Karyoto menegaskan, PT. Kuala Persada Papua Nusantara kemudian menggunakan dan menyewa peralatan PT. Nemang Kawi Jaya. Yang mana, Eltinus Omaleng masih tetap menjabat sebagai Komisaris di PT tersebut, meski telah menjadi Bupati Mimika.

Hasilnya, progres pembangunan Gereja Kingmil Mile 32 Mimika tidak sesuai dengan target dan batas jangka waktu pengerjaan proyek sebagaimana dalam kontrak, termasuk kurangnya volume pekerjaan.
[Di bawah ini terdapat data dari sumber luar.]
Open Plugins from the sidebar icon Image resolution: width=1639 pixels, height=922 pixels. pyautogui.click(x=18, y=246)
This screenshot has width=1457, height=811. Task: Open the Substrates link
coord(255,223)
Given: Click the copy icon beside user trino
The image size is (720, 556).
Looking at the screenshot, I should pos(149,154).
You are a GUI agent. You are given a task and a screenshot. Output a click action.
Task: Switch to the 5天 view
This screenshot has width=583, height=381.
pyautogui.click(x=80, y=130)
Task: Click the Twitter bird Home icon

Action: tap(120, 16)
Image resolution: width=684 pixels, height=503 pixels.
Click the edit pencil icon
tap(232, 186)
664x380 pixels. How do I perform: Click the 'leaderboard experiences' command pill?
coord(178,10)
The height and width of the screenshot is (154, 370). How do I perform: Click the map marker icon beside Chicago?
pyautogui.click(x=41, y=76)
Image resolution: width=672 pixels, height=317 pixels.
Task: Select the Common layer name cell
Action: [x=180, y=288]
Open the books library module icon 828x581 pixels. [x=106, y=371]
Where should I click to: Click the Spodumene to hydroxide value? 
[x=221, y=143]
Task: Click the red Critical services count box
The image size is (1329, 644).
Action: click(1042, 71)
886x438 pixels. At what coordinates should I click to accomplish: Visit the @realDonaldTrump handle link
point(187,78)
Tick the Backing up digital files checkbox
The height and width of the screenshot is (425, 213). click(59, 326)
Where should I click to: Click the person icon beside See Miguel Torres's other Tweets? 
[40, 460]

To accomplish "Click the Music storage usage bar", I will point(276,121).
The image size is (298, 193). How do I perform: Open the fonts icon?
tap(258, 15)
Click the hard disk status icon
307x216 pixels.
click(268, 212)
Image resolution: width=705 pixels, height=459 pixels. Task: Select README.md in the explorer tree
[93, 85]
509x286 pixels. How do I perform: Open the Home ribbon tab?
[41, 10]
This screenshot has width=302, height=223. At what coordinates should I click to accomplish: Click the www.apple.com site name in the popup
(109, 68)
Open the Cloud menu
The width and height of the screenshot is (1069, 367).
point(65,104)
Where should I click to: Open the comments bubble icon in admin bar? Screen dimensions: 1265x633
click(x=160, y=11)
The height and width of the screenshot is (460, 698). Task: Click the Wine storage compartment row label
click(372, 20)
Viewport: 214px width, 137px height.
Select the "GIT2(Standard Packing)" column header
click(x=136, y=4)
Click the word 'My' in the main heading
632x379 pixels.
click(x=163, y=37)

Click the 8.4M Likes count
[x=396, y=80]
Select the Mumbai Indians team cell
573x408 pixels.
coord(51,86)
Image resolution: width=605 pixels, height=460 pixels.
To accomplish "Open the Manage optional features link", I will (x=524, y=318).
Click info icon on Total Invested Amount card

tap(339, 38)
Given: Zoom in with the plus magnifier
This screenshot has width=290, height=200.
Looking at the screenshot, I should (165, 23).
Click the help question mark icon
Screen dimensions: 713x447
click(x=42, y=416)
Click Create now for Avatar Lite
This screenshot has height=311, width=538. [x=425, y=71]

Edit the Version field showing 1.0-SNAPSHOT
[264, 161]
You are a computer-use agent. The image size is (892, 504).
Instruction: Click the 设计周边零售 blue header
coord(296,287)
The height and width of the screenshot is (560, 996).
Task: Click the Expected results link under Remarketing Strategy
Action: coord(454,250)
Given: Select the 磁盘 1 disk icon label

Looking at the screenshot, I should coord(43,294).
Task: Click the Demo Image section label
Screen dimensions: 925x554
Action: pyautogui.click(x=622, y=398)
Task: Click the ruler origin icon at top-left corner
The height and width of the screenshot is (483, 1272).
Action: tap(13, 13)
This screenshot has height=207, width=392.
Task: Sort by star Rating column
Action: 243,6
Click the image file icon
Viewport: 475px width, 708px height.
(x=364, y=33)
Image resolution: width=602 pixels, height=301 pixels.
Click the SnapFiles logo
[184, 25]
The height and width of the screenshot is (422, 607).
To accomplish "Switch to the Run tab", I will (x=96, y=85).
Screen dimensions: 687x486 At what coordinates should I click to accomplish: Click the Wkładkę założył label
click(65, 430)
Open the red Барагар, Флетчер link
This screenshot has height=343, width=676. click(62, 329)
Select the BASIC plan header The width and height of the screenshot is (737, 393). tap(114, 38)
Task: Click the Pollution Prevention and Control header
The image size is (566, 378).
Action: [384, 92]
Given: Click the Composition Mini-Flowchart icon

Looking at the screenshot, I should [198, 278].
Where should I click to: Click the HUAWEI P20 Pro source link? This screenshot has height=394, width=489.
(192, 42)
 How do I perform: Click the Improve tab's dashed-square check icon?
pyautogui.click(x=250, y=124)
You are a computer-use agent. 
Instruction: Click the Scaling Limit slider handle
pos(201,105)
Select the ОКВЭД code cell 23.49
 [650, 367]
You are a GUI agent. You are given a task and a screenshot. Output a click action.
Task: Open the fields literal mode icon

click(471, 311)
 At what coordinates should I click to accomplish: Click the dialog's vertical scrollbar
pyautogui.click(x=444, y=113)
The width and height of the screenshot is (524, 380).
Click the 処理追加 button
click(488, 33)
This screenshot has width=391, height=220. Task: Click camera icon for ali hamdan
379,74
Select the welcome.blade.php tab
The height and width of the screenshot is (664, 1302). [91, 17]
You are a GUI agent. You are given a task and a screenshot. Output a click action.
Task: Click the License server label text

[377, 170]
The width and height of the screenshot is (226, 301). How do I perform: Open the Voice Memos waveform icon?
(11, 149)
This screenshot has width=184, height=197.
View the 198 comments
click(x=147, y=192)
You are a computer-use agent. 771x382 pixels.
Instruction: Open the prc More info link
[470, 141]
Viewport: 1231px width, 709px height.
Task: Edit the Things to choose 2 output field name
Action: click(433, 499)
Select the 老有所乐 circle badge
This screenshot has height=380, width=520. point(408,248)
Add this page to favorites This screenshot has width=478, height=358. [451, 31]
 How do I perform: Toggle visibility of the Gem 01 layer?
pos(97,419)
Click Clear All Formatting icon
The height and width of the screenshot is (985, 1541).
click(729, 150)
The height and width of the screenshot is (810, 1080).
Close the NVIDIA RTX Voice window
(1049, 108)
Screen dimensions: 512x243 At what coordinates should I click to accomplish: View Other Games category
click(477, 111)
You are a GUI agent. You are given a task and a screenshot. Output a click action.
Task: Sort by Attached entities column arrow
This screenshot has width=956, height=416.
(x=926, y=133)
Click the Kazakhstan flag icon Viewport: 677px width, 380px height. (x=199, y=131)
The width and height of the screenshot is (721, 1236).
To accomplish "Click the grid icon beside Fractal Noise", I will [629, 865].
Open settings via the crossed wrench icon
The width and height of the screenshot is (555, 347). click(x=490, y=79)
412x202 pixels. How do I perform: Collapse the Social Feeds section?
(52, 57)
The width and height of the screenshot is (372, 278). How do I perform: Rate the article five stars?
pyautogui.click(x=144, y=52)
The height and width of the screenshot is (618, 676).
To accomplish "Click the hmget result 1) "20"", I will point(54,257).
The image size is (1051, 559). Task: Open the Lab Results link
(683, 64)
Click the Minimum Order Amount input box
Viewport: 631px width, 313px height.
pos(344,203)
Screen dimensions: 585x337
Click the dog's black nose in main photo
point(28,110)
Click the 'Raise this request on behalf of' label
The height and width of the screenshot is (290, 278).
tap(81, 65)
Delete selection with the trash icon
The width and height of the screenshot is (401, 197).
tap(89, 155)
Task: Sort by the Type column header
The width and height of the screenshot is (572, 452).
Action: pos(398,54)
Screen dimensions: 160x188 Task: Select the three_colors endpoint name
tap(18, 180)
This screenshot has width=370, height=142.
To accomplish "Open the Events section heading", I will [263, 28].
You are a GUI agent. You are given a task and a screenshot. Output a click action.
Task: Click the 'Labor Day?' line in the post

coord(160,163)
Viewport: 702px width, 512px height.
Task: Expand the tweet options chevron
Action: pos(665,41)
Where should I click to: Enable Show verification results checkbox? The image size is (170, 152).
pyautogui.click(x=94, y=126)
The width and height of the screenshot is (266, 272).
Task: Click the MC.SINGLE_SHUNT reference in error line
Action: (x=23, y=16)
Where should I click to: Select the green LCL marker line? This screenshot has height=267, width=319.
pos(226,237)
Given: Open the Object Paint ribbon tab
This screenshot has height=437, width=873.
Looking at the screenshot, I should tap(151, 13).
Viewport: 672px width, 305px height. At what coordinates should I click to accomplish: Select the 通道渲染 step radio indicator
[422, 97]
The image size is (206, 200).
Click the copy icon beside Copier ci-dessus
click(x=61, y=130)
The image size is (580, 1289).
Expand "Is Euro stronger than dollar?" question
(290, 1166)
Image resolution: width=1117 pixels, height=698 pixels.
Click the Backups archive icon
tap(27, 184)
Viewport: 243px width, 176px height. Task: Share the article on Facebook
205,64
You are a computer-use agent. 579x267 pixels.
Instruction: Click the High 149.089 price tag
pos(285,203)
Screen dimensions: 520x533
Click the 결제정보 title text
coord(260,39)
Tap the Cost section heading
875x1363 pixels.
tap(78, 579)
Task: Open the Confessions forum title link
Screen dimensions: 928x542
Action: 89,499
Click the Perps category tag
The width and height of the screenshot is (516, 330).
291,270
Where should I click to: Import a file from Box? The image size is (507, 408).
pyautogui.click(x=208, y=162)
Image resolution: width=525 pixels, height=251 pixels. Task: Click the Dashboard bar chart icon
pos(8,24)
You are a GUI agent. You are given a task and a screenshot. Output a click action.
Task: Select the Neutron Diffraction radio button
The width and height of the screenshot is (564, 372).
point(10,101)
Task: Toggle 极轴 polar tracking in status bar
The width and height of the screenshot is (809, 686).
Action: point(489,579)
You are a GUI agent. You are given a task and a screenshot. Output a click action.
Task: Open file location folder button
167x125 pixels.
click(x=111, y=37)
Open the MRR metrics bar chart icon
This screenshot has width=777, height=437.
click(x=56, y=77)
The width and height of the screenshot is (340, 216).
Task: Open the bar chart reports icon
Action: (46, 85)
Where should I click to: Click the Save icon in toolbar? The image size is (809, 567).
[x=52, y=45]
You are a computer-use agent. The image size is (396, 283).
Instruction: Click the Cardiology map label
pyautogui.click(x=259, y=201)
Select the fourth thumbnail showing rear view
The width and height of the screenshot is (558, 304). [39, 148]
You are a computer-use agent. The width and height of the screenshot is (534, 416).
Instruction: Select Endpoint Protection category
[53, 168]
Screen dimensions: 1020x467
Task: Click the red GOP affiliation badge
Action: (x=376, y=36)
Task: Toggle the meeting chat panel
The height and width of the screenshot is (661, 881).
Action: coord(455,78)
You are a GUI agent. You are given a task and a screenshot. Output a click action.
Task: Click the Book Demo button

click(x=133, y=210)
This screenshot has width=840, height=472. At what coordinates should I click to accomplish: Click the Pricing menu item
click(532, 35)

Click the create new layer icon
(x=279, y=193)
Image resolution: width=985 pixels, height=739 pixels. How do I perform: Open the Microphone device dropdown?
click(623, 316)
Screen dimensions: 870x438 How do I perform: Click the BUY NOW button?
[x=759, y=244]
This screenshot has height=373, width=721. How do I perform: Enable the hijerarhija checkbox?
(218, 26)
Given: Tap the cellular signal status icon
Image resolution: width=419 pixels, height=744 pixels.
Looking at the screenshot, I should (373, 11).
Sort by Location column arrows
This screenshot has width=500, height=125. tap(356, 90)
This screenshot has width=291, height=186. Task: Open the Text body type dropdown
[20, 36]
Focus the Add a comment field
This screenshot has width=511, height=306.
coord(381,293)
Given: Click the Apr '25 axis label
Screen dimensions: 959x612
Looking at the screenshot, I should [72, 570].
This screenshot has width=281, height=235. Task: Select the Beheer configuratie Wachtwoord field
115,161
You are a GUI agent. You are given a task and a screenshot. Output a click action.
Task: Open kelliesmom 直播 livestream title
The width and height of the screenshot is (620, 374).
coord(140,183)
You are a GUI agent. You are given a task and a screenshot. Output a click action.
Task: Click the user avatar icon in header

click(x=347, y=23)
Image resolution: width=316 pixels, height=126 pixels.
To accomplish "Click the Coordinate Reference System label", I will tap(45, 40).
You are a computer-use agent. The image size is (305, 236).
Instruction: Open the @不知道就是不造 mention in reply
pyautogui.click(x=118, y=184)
Padahal, pembayaran pekerjaan telah dilakukan.

Karyoto pun menegaskan, bahwa seluruh perbuatan para Tersangka tersebut bertentangan dengan ketentuan Peraturan Presiden Nomor 54 Tahun 2010 tentang Pengadaan Barang dan Jasa Pemerintah.

"Akibat perbuatan para Tersangka mengakibatkan timbulnya kerugian keuangan negara setidaknya sejumlah sekitar Rp. 21,6 miliar dari nilai kontrak Rp 46 miliar", tegas Karyoto.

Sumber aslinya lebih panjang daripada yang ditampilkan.